Bad intent recognition for skewed dataset

Hiya all,

I have a pretty skewed dataset due to the generation of examples using entities. I have a couple of intents (inform among others) that use entities. To train CRF properly I need to generate the same sentence with a different entity all the time. Thus, the inform intent is about 3000 examples long.

Coupling this with intents that don’t use entities (e.g. tell_me_a_joke) makes the model misidentify these smaller intents since these only have about 50 examples (and for the life of me I cannot get any more examples than these 50).

Is there any way to de-skew the model by weighing the smaller intents more for instance?

The docs site is 404-ing now, so I can’t link the docs to confirm, but I think in the training data you can specify entities, and the intent training examples just need the one entity.
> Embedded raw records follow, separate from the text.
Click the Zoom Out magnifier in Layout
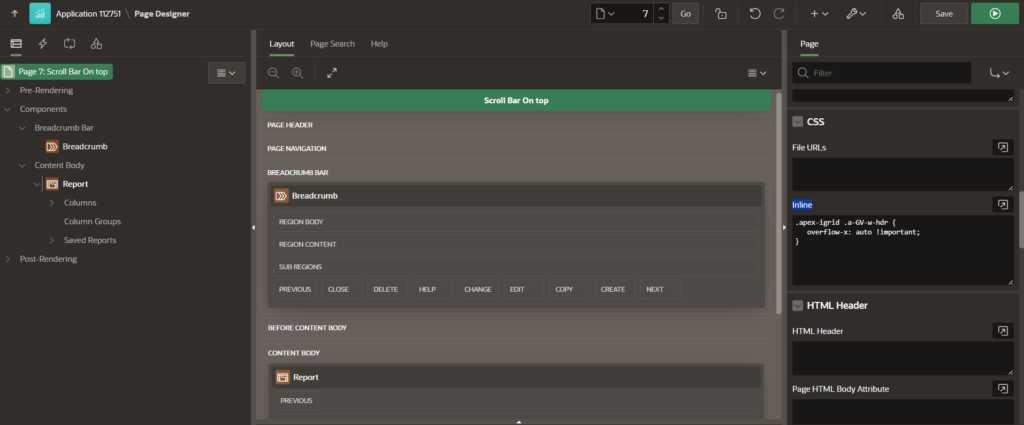 click(x=274, y=73)
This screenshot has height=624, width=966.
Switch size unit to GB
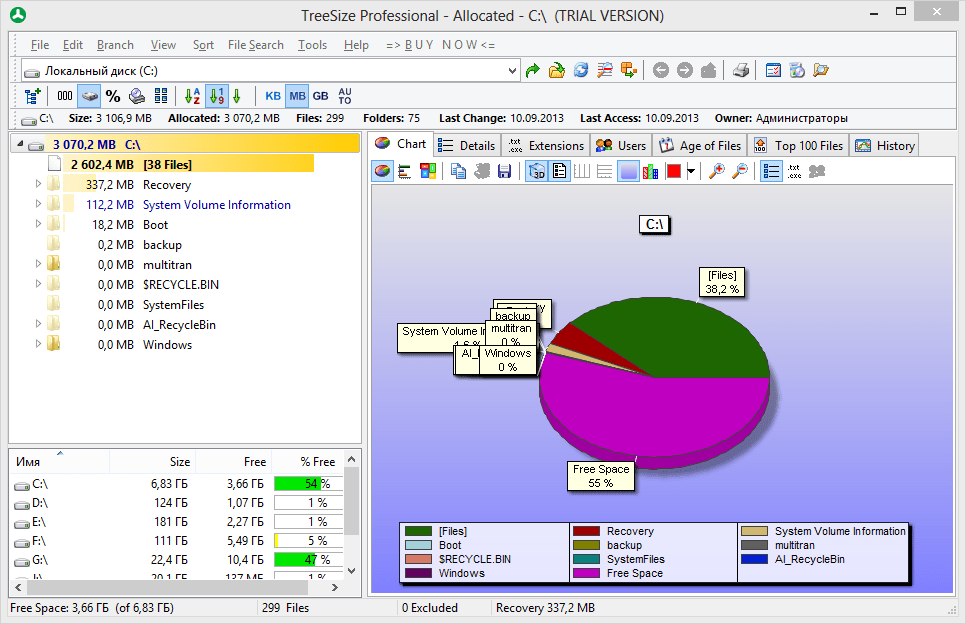(x=320, y=96)
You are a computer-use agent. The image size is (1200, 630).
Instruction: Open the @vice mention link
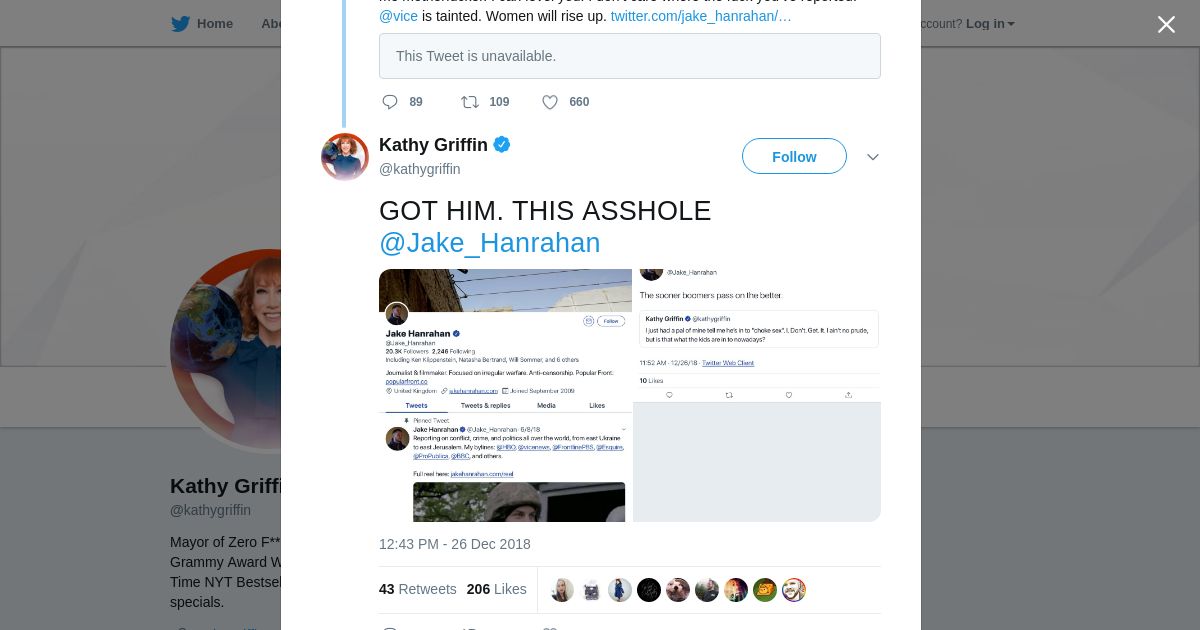(x=398, y=16)
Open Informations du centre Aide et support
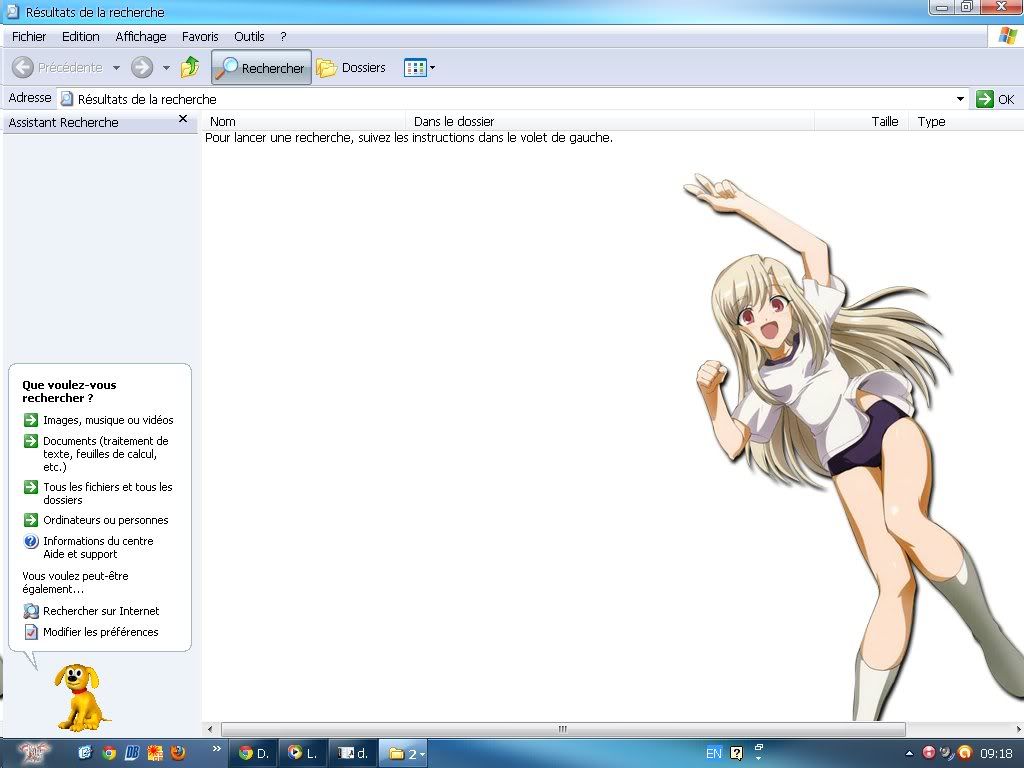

So just move all of your separate entities out of your intent training examples and it should be able to identify other intents better. Remind me when the docs are back up and I’ll see if I can’t confirm that.

Okay, so I found the new docs, they just aren’t at the top of google searches yet.

So it has a section on avoiding the overfitting you seem to have by using Lookup Tables. That should fit your apparent use case.

So I am using lookup tables, have been for a long time. However, if I don’t specify the synonym values in the training data as well as the actual values, the model still doesn’t pick the synonyms up as values for my entities :expressionless:

Ah, I misunderstood how synonyms worked with Rasa. Looks like you do need each entity synonym present in a training example for it to be recognized, then replaced with the synonymous value.

I suppose you could preprocess your messages and do synonym recognition and replacement before sending it to your nlu model, then you only need the few unique utterances for each intent.

I got it working, kind of.

NER_CRF learns from the word positions in a sentence, as well as multi word entities you tag, and the existence of synonyms.

So my fix:

  • make a sentence with the original entity value: “what is vazal
  • make the same sentence with a synonym: “what is horige
  • repeat that a couple of times with different sentences and entities.

It picks the right sentences up pretty quickly this way.